CEMI works with a variety of partners to introduce new technologies, practices, and knowledge to improve the production and safety of mines.
The Centre for Excellence in Mining Innovation (CEMI) is celebrating an important milestone this year. Established a decade ago in Sudbury, the goal of the national not-for-profit organization is to address the mining industry's challenges by introducing new technologies, practices, and knowledge to improve the production and safety of mines. Looking back, President and Chief Executive Officer Doug Morrison credits a FedNor-supported project with helping illuminate CEMI's path going forward.
Recognizing that a significant portion – 40 to 60 percent – of rising energy costs in underground mines was related to ventilation, FedNor invested more than $4.2 million in 2009 to enable CEMI to install, test and assess new ventilation on demand (VOD) technology in Vale's Coleman and Glencore Nickel Rim South Mines. The goal was to determine whether re-directing air could help reduce energy consumption, as well as pave the way for company productivity gains and increased overall energy efficiency. According to Morrison, the results exceeded expectations.
The project helped establish a new company, Objectivity, whose analytical software could determine and identify where VOD could bring the maximum benefit to a mining operation, and help prioritize where capital should be invested. In addition, the project also assisted in the expansion of another start-up business, Symboticware, whose monitoring technology collects data from remote locations, such as underground mines to assist with better decision making. President and CEO Kirk Petroski says the project afforded Symboticware with an invaluable opportunity to explore ways in which its solution systems could be used in an active mine.
"We leveraged our work to expand our product offering to that customer that led to the full adoption of our monitoring platform on all production equipment. That, in turn, provided us with a showcase site where we could demonstrate our hardware and software. Subsequent demonstrations with visitors from the United States and Chile have resulted in further sales, increased profitability and job creation."
Symboticware, which started with six to eight employees in 2009, today boasts twice that number. Petroski says his company's growth was made possible in part through exposure gained during the VOD project.
In addition to opening the door to new opportunities for several Sudbury area small businesses, the FedNor-funded initiative proved to be a catalyst for change, shifting CEMI's focus from research and development initiatives to implementation (demonstration) and commercially viable projects to address the mining industry's challenges at depth.
Solutions Architect Jon Petrenas commissioning a SymBot on mobile equipment.
"With other organizations focused on safety improvements, we decided to focus on innovation. We can have safe mines but if they're not productive and profitable, we close them. That's why innovation is so important," explained Morrison. "However, everyone has a different opinion on how to achieve it. It can be difficult to get consensus but that's where the rewards lie. It is through collaboration with innovators and industry that innovation comes to life, spurring new ideas and partnerships. This project brought nearly a dozen area organizations and companies together who, 10 years later, are continuing to collaborate to advance the industry."
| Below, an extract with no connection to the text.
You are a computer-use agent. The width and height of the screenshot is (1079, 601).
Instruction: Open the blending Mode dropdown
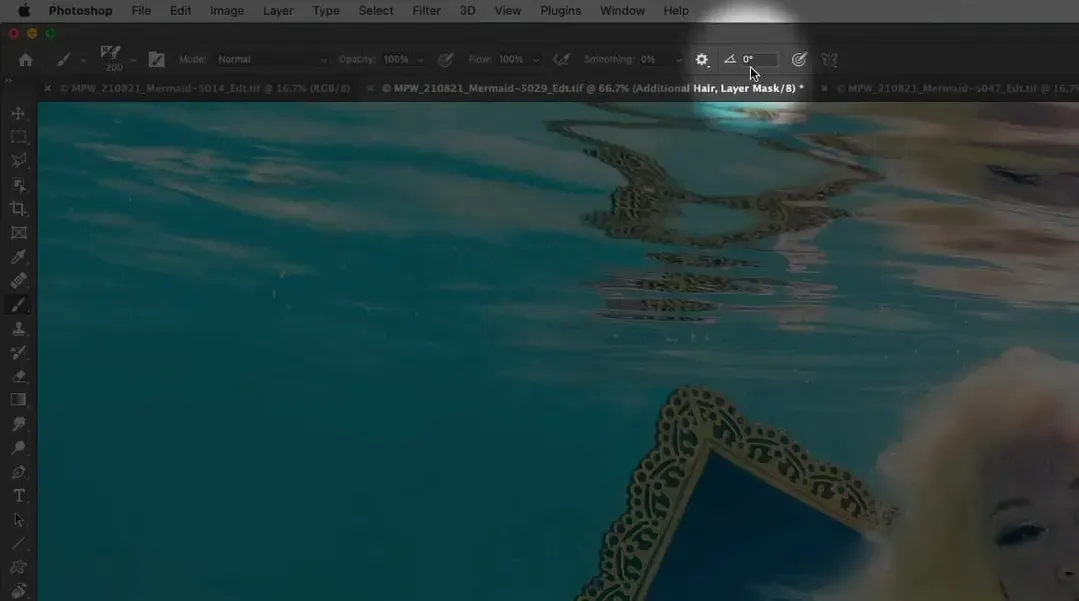click(272, 60)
Following the ventilation-on-demand project, Morrison says CEMI has been concentrating on those innovation projects that have a clear commercialization plan from the onset, as well as a business willing to lead the charge and sell it. He says CEMI works with its industrial and commercial partners from the beginning to ensure the final product is proven technology and be used in the real world by the industry, and that's how it's making a difference.